60 Millionen Menschen sind derzeit weltweit auf der Flucht – die höchste Zahl, die je verzeichnet wurde. Nach UNHCR-Schätzungen sind 49 Prozent von ihnen Frauen und Mädchen. Nach Europa schafft es nur ein kleiner Teil. Die österreichische Statistik der Asylanträge der letzten Jahre zeigt Schwankungen des Frauenanteils zwischen 21 und 34 Prozent.
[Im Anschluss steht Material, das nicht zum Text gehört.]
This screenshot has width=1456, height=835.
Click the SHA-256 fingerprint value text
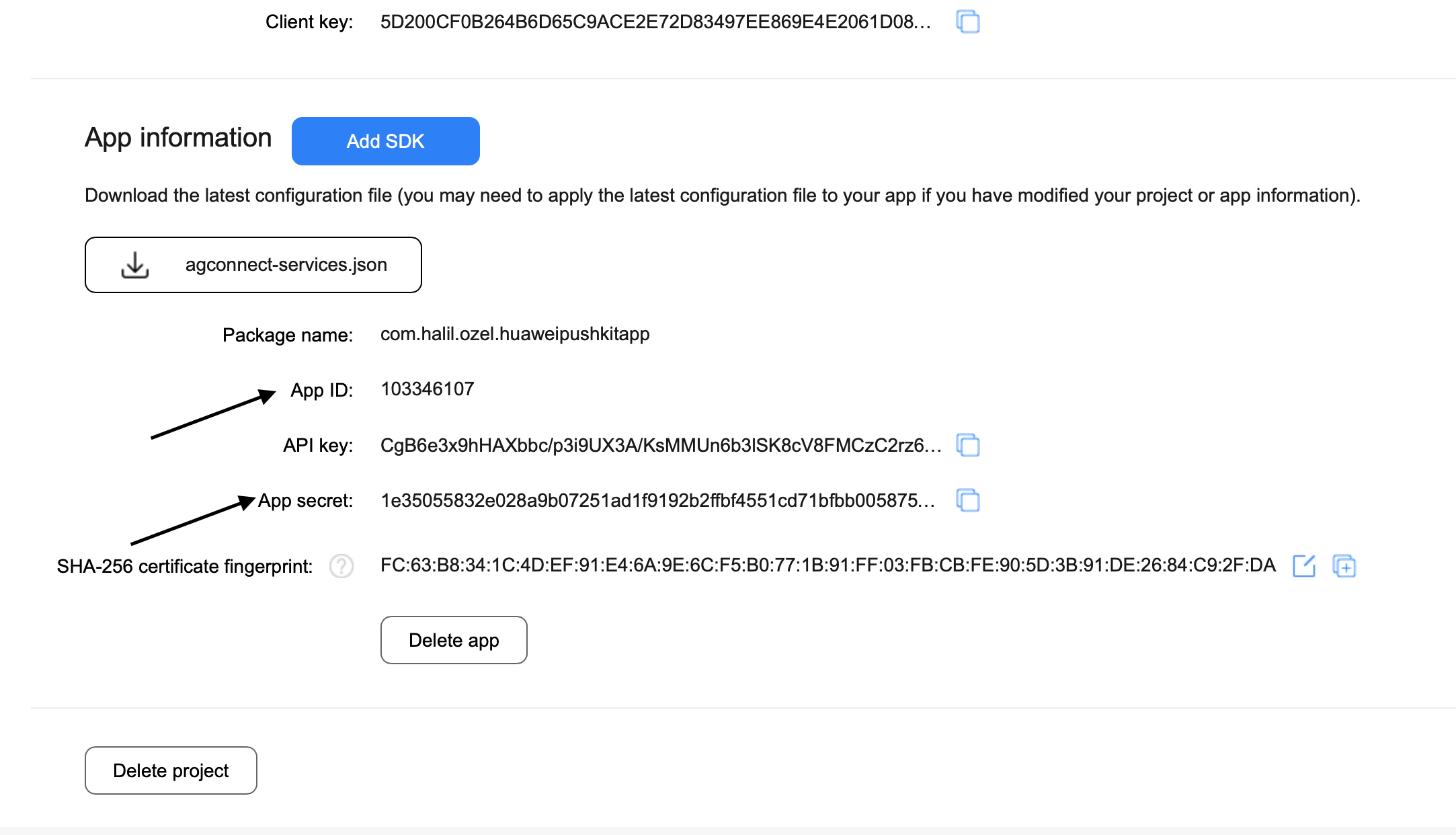click(x=828, y=565)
Krieg, Armut oder Umweltzerstörung – Frauen flüchten vielfach aus denselben Gründen wie Männer. Sie sind aber häufig auch von geschlechtsspezifischen Menschenrechtsverletzungen wie Zwangsverheiratung, Vergewaltigung, Genitalverstümmelung, sexualisierter Folter, Zwangssterilisation, Steinigung oder auch Arbeits- und Bildungsverbot betroffen.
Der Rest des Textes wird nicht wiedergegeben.